Supplied data:
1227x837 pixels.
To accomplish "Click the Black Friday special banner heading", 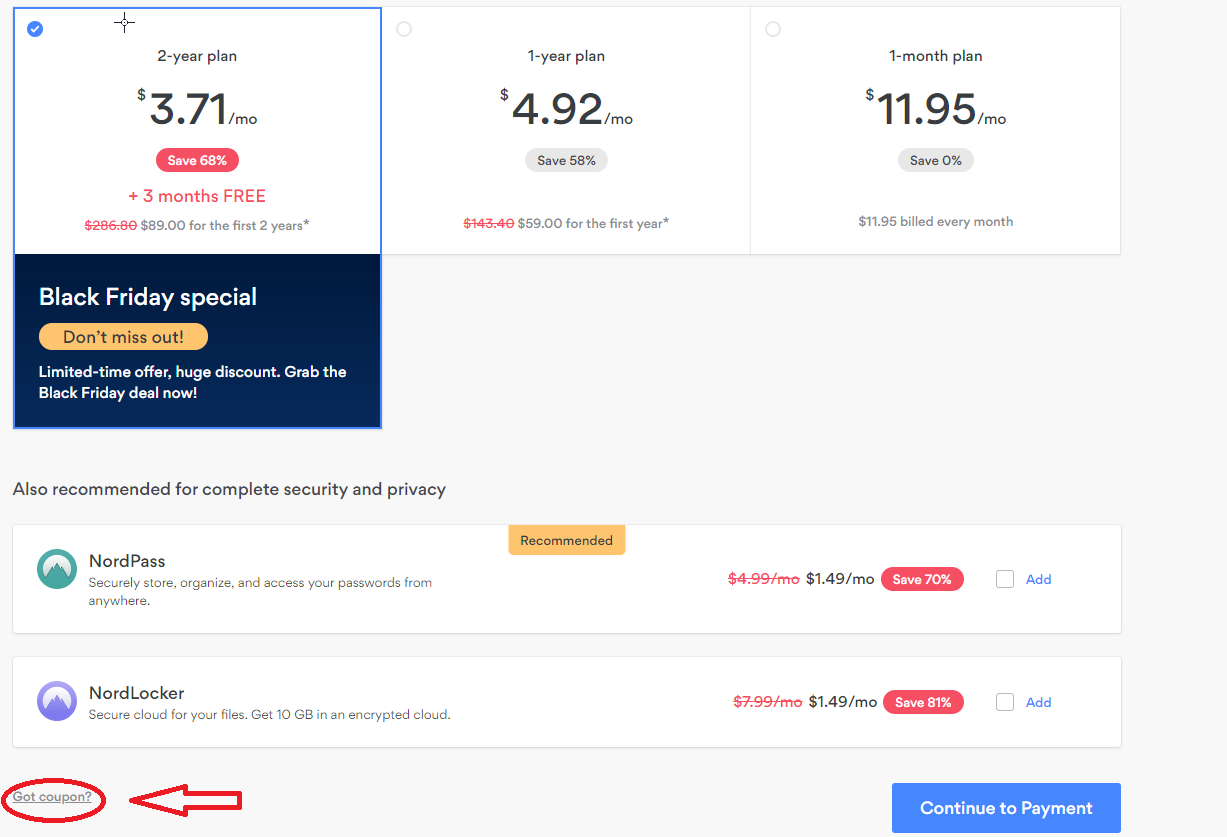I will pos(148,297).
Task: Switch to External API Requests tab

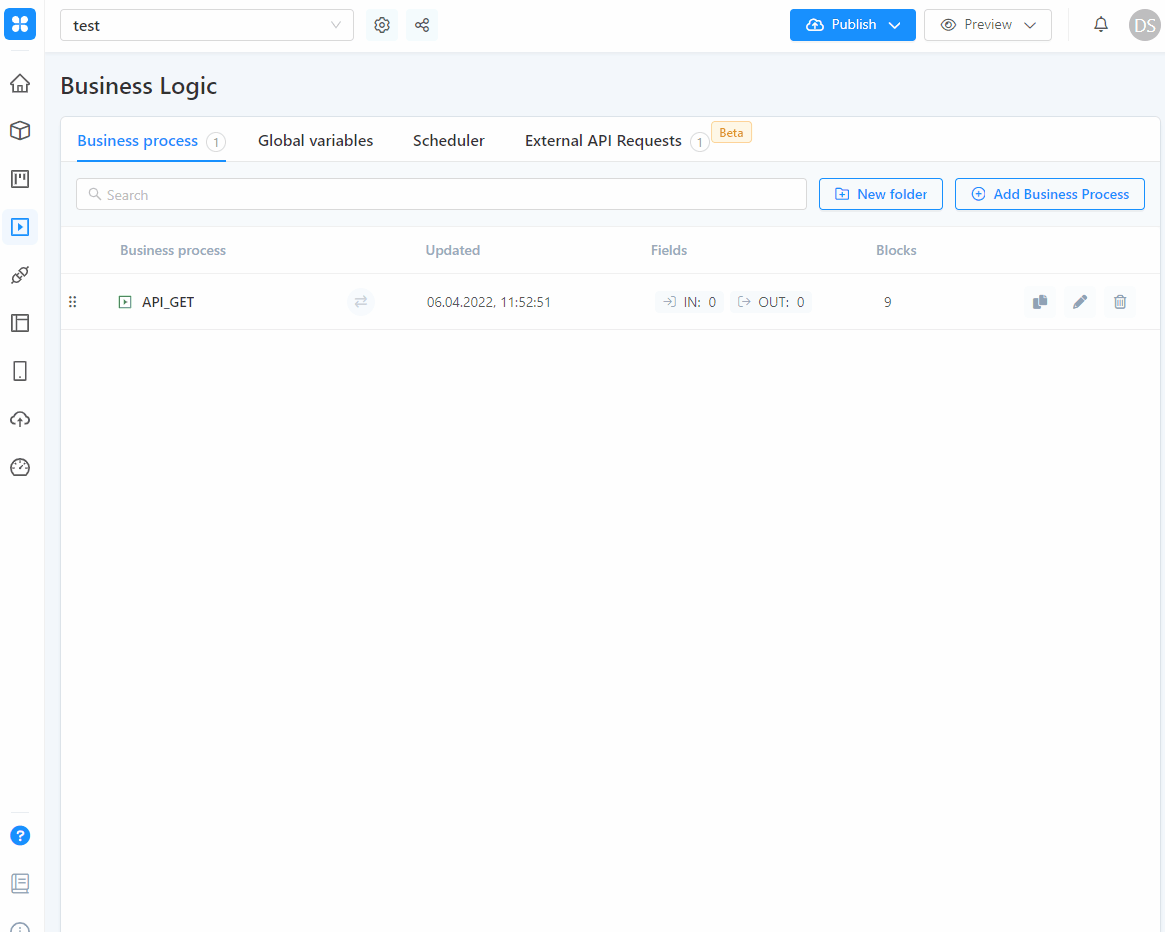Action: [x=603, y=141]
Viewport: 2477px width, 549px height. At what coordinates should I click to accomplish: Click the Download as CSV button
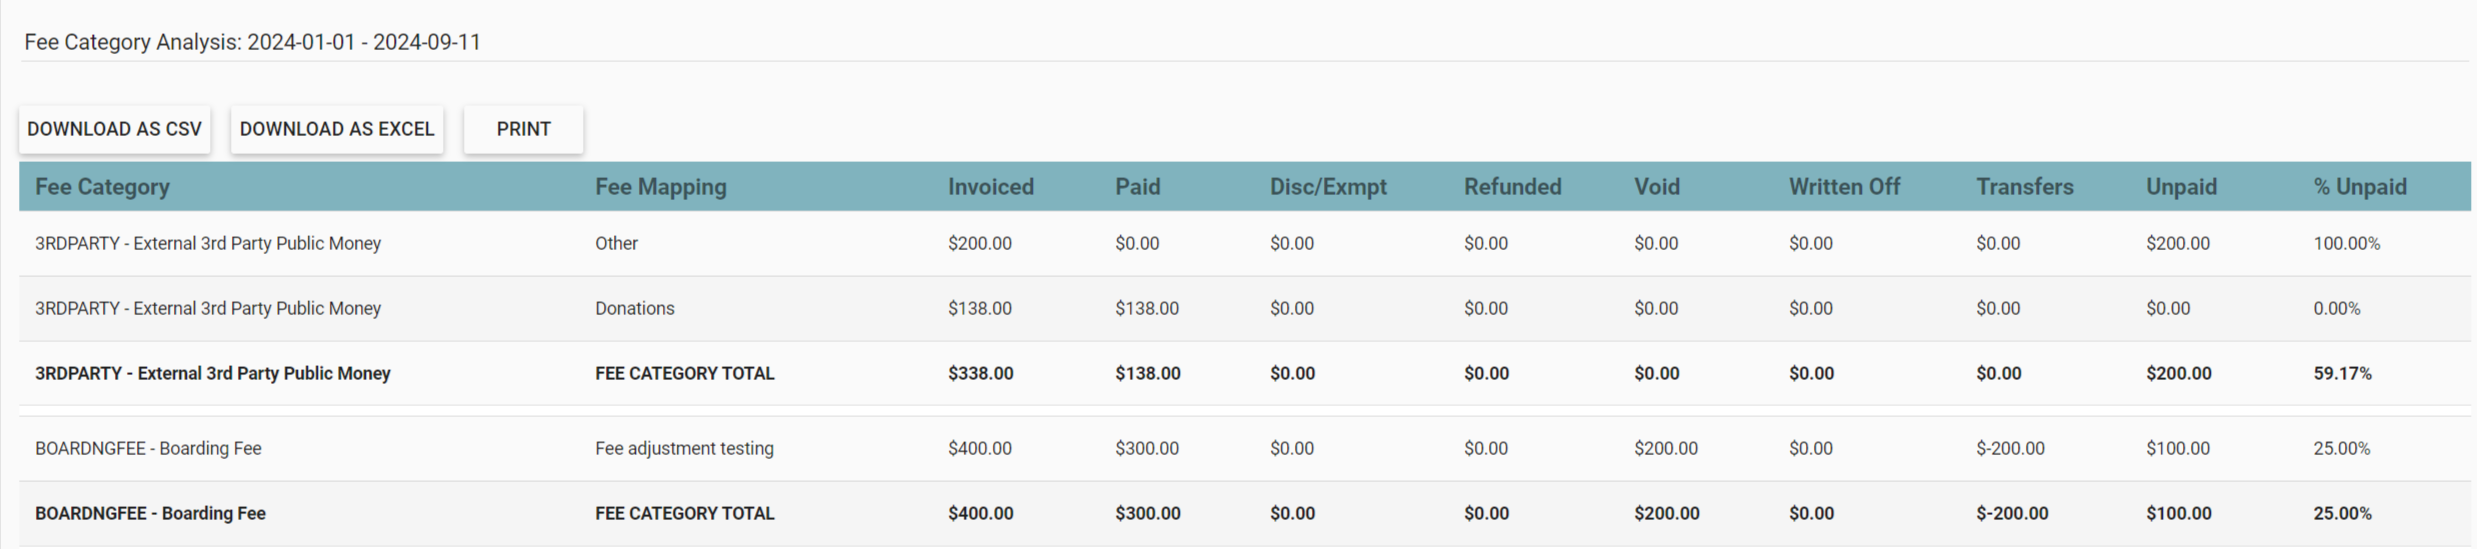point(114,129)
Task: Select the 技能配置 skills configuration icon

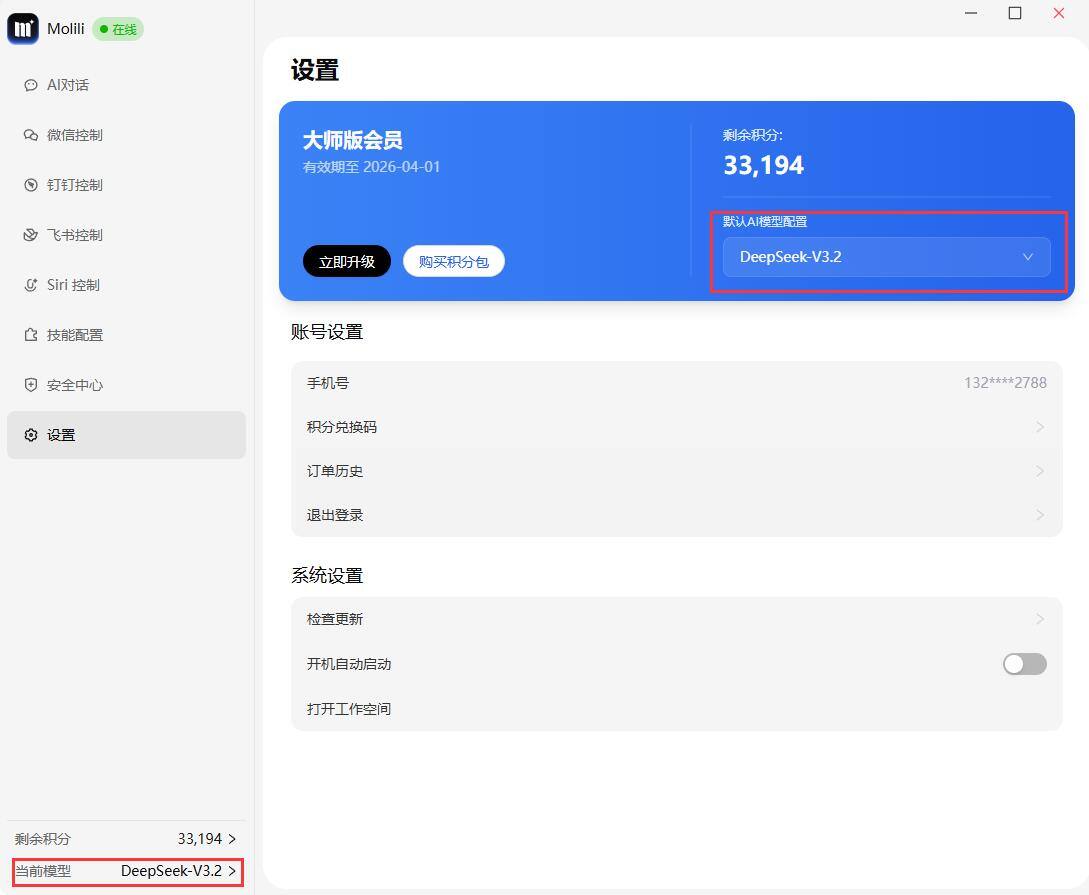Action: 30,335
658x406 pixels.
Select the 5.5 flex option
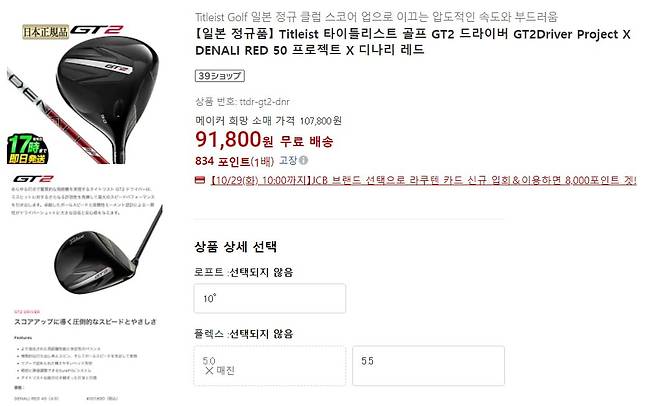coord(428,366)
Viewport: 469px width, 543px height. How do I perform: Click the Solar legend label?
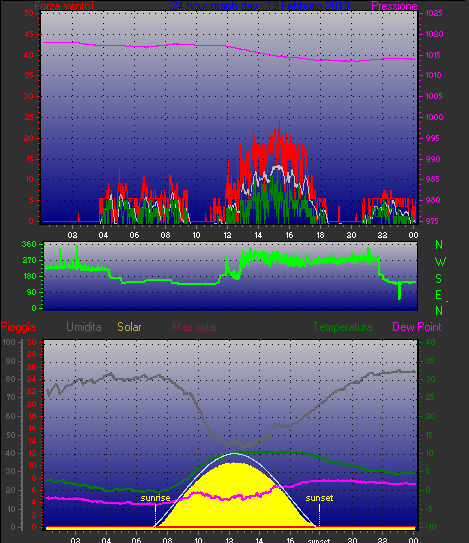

Exercise objective: Write down exactly the lines running from the line with "Task: Select the" through the end of the material, both ends included, and none of the pictures.

Response:
Task: Select the 技能配置 skills configuration icon

Action: 30,335
658x406 pixels.
Select the 5.5 flex option
coord(428,366)
Viewport: 469px width, 543px height. How do I perform: Click the Solar legend label?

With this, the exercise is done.